Podczas gdy inwestorzy ze Starego Kontynentu nadal pogrążeni byli w świątecznej Nirvanie, na rynku walut wyraźnie zarysowały się niepokoje związane z negatywnymi informacjami napływającymi z Azji. Japoński wskaźnik Tankan, który dla wielu ekonomistów jest niezwykle istotnym wyznacznikiem stanu gospodarki kraju Kwitnącej Wiśni, po raz kolejny wykazał ujemne wartości, co oznacza pogłębiającą się recesję i brak optymistycznych perspektyw w najbliższym czasie.

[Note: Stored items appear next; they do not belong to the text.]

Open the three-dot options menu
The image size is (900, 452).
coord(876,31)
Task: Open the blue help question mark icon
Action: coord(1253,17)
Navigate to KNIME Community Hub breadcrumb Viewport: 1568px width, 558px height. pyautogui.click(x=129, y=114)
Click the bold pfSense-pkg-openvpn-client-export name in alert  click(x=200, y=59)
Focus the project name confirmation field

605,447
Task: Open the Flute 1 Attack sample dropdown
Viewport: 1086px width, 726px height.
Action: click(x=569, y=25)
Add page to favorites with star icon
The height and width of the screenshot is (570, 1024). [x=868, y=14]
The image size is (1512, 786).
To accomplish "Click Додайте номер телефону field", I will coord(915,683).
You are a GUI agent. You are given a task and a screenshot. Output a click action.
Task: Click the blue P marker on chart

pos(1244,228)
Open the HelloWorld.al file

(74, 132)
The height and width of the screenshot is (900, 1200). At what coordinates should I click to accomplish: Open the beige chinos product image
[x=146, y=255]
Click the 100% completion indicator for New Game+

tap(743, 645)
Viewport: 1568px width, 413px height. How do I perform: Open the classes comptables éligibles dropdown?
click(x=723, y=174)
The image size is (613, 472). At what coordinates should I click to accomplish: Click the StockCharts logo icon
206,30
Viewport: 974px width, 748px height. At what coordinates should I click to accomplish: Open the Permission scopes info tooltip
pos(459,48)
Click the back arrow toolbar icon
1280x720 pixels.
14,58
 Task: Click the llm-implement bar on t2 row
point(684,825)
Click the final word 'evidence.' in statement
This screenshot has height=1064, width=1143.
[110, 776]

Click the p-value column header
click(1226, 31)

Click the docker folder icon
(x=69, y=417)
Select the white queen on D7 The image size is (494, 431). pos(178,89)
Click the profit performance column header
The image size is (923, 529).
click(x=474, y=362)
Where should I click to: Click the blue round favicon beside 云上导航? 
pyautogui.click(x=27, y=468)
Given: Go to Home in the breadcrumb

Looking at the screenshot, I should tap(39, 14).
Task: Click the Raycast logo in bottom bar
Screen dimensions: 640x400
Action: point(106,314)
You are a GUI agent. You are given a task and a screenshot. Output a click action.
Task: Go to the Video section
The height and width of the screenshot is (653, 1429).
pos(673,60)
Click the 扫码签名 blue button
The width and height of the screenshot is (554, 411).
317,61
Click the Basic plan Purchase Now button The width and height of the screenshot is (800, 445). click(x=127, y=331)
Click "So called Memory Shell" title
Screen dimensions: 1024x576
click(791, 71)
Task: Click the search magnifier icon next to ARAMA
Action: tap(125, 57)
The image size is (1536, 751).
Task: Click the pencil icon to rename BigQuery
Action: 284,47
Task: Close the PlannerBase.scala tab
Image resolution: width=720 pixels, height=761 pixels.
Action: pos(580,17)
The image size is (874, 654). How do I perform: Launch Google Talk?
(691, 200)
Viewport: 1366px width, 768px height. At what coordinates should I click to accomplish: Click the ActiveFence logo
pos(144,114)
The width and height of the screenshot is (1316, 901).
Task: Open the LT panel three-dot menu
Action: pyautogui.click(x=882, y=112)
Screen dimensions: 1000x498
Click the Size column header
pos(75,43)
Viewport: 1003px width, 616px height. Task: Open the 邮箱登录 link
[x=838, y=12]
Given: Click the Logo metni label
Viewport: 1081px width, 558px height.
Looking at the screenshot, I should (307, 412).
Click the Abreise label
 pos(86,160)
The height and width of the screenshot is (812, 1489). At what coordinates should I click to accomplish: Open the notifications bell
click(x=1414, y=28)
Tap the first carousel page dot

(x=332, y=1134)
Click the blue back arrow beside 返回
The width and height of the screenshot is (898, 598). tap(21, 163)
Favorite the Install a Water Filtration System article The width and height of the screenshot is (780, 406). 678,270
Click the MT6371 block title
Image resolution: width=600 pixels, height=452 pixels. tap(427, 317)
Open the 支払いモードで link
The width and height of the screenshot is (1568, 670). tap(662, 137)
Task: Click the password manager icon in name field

Oprócz japońskich problemów, również Chiny rozpoczęły poświąteczny tydzień negatywnymi danymi w kontekście wskaźnika PMI. Co prawda nadal utrzymuje się on na poziomie powyżej 50 pkt., ale biorąc pod uwagę prognozy, na które liczyli inwestorzy, nadal nie ma powodów do zadowolenia. W Europie, pomimo świątecznej przerwy, media nie przestawały spekulować na temat odejścia obecnego prezydenta Włoch – Giorgio Neapolitano. Jego ewentualna dymisja w oczach inwestorów oznaczałaby dalszą destabilizację życia politycznego Italii, co z pewnością pociągnęłoby za sobą kolejne problemy finansowe, których już teraz nie brakuje.

Dzisiejsza sesja zdominowana będzie przez publikację wskaźników PMI dla największych gospodarek w Europie. Wiele prognoz zakłada stagnację w tym zakresie, co przez rynki może zostać odebrane jako brak skutecznych reform i polityczny impas. Oprócz kalendarza ekonomicznego, warto mieć na uwadze również nieoficjalne informacje napływające przed czwartkowym posiedzeniem ECB. W obliczu komplikującej się sytuacji finansowej UE, Mario Draghi może zaskoczyć nas nieoczekiwaną decyzją.